Joint tortfeasors refer to two or more individuals whose negligence in a single accident or event damages another person.
Pixley said Aldan acknowledges that Brownstein’s claims are legally grounded upon an alleged conspiracy between Aldan and Holloman.
Indeed, Pixley said, this conspiracy allegation is expressly alleged in Brownstein’s first amended complaint.
Pixley said Brownstein, however, does not dispute that Holloman’s joinder is feasible as argued by Aldan in his motion.
In citing the background of the case, Pixley said Aldan met with Brownstein on Saipan in May 2015, in which they discussed the promotion of a performance by UB40 on Saipan and Guam.
Aldan agreed to put the deal together. Aldan introduced Brownstein to Holloman. Brownstein never met Holloman face-to-face.
On June 2, 2015, Brownstein entered into a contract with Holloman to provide various services relating to the performance of UB40 on Saipan and Guam.
Brownstein wired the sum of $75,000 on June 2, 2015, to Holloman.
At a conference call on July 21, 2015, with Holloman, Aldan, and one Mark Lamica to discuss the concert, Aldan allegedly represented to Brownstein that he would need to send an additional $37,000 to Holloman.
Brownstein wired $37,000 to Aldan’s account in Hawaii.

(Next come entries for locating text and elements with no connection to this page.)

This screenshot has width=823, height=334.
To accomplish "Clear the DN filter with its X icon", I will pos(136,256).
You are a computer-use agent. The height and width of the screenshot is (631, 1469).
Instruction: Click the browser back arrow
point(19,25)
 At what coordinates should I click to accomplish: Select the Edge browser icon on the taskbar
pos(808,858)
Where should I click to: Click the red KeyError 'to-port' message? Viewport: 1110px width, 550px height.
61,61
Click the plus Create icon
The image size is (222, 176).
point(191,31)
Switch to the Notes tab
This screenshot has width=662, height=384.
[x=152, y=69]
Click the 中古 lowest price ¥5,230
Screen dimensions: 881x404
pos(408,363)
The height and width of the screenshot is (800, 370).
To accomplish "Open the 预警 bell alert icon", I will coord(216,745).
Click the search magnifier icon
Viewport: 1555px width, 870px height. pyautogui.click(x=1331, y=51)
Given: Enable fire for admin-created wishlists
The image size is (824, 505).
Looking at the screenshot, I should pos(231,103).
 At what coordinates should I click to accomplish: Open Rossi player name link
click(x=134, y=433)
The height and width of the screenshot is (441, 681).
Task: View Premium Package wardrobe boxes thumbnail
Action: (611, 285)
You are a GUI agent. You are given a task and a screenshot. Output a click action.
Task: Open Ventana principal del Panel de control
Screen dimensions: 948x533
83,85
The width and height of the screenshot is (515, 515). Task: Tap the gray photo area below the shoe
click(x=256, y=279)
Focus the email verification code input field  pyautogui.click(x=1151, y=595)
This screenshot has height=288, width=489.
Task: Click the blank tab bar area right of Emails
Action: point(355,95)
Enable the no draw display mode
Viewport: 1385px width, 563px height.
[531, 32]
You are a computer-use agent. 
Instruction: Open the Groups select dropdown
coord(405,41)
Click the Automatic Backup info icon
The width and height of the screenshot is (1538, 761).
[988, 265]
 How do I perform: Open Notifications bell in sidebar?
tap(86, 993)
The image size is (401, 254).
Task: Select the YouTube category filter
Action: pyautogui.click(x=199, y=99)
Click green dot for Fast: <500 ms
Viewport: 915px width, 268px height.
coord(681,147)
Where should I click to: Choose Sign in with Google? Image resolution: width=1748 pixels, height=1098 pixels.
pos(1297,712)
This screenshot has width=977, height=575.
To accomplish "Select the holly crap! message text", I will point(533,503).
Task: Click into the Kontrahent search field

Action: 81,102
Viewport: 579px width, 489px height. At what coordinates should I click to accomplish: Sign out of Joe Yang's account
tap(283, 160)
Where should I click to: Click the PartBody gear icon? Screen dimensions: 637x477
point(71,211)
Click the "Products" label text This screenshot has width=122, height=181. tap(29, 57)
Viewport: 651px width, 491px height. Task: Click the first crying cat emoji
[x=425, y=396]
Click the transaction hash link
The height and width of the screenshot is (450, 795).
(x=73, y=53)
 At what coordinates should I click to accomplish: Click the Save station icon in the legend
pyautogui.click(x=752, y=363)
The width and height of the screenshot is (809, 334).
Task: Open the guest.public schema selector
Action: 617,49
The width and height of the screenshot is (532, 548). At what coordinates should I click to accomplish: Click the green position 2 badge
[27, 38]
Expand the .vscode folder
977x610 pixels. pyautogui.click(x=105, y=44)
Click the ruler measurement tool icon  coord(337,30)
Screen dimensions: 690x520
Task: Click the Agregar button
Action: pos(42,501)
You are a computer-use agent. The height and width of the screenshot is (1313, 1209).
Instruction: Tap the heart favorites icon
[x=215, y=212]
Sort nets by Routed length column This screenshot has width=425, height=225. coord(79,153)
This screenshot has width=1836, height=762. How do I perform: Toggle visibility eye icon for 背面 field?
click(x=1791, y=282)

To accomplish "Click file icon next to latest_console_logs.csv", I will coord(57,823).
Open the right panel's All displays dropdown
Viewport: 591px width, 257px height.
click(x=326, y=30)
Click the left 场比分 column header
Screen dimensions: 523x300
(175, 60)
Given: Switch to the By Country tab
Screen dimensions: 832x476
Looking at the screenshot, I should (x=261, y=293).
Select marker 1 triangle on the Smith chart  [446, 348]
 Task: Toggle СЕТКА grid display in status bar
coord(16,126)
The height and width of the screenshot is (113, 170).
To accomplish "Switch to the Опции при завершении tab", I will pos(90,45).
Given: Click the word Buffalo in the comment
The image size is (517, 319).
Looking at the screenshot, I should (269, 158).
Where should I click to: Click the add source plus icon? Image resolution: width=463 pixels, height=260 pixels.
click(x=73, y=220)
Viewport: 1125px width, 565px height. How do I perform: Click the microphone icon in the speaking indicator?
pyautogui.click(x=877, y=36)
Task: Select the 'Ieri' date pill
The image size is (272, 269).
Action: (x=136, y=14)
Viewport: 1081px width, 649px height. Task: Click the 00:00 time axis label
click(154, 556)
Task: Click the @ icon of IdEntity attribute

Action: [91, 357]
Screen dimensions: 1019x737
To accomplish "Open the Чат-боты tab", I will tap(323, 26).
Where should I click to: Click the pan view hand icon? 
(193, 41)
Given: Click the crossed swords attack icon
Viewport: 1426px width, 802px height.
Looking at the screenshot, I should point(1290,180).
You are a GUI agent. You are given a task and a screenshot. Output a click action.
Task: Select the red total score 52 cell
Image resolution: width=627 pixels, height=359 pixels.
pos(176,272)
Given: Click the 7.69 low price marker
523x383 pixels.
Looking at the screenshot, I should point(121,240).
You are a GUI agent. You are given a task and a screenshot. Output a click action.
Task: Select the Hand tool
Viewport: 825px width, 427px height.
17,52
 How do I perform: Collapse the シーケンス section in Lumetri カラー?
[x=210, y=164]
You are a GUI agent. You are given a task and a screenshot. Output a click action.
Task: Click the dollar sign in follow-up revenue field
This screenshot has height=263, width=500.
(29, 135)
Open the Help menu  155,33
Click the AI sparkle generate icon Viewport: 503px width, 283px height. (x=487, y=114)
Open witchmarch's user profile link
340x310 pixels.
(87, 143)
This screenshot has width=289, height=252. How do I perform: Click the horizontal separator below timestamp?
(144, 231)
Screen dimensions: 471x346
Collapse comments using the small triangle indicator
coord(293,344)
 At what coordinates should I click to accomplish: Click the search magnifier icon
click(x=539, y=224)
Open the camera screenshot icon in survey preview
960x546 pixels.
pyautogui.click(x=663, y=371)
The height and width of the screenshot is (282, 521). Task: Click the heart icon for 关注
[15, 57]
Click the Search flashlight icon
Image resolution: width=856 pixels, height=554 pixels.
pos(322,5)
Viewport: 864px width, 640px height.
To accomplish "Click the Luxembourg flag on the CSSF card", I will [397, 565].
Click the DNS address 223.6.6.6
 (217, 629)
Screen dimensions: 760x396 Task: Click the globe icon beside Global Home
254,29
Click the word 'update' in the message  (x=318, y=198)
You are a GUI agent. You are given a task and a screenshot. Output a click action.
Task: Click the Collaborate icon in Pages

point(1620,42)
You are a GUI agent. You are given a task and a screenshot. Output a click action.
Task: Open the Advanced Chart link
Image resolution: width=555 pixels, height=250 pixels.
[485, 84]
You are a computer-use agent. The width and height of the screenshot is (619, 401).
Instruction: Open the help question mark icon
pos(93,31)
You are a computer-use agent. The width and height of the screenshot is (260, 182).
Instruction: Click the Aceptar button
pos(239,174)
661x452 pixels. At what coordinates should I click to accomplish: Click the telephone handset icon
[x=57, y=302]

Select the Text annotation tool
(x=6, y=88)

Aldan allegedly wired these funds to Holloman.
On Jan. 26, 2016, Brownstein learned that the funds to secure UB40’s performance had not been paid. Pixley said Aldan was evasive when asked about this.
In his motion to dismiss the claims against him, Aldan, through counsel Robert T. Torres, asserted that Brownstein has not alleged any facts to show that he benefited.